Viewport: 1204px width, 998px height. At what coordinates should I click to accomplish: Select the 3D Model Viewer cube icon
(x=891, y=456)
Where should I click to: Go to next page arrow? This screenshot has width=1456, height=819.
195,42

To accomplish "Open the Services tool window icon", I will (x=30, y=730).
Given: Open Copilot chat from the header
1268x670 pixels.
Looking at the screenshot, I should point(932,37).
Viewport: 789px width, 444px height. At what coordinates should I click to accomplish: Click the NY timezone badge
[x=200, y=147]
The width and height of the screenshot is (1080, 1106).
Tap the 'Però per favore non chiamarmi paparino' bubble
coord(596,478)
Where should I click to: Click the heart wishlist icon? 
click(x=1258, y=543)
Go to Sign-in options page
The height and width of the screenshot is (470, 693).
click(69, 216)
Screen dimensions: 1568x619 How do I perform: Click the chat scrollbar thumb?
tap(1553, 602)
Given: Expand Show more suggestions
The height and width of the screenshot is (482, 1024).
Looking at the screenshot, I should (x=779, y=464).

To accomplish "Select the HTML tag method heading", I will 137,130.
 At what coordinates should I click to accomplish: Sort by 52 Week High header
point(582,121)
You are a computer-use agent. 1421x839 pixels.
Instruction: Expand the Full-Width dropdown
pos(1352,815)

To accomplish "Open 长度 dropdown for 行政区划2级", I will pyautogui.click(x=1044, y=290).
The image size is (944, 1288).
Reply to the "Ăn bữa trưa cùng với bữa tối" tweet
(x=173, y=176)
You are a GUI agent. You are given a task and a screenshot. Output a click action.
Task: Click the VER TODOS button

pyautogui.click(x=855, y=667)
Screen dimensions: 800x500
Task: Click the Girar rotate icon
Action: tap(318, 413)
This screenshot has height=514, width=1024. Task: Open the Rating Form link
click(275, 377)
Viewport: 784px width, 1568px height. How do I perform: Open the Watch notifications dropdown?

The problem :: Copy the records from the line with "Given: Expand Show more suggestions" up to and including the line with "I will 137,130.", keeping each line as it appears.

Exercise result ::
Given: Expand Show more suggestions
The height and width of the screenshot is (482, 1024).
Looking at the screenshot, I should (x=779, y=464).

To accomplish "Select the HTML tag method heading", I will 137,130.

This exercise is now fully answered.